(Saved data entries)

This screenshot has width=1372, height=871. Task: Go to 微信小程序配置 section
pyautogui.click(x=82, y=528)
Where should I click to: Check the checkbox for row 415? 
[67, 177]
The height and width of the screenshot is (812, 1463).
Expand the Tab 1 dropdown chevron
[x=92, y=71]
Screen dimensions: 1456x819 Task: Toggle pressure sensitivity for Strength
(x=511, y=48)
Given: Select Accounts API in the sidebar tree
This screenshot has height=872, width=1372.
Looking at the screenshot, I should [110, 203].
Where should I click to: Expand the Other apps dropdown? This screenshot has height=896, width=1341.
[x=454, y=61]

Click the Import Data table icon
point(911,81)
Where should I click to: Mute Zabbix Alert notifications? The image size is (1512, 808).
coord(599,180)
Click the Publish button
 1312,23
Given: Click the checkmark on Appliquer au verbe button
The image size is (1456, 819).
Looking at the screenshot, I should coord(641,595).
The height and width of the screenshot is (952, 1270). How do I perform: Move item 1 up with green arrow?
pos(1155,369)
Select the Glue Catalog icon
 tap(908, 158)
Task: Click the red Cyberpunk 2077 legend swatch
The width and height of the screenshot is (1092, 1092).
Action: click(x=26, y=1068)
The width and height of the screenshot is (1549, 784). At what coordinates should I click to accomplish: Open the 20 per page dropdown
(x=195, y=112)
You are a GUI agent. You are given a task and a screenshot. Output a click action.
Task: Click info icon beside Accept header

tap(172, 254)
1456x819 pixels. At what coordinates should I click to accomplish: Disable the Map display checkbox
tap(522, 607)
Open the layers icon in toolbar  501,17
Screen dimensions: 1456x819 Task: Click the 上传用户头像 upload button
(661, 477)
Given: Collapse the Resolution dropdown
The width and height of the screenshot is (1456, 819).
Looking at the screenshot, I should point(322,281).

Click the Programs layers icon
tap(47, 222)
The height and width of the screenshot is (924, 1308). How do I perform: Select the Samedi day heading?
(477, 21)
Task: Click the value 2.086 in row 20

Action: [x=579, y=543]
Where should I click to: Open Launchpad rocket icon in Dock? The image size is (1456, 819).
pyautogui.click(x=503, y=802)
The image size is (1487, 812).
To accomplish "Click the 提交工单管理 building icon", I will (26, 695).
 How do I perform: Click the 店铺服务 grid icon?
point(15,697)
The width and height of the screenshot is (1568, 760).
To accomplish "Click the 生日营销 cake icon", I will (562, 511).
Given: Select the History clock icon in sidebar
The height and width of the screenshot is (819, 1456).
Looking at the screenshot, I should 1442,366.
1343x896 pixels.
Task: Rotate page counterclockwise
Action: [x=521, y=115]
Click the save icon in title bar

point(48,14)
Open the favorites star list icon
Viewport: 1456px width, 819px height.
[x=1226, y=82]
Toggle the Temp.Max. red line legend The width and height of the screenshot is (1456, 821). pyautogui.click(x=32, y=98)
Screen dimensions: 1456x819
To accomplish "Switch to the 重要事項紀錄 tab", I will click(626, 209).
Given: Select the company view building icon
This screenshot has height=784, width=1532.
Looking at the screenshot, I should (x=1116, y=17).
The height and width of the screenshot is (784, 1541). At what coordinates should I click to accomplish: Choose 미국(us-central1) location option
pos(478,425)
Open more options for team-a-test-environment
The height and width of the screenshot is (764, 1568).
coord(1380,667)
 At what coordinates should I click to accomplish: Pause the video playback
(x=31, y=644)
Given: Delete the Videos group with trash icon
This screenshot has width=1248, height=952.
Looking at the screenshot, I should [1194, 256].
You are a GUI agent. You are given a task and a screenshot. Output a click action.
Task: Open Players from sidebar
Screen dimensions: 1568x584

## YOUR GOAL
Exact copies of the lines from the one containing "Given: Delete the" through the final line of the records are all the answer should hold.

## WORKED SOLUTION
Given: Delete the Videos group with trash icon
This screenshot has width=1248, height=952.
Looking at the screenshot, I should [1194, 256].
You are a GUI agent. You are given a task and a screenshot. Output a click action.
Task: Open Players from sidebar
Screen dimensions: 1568x584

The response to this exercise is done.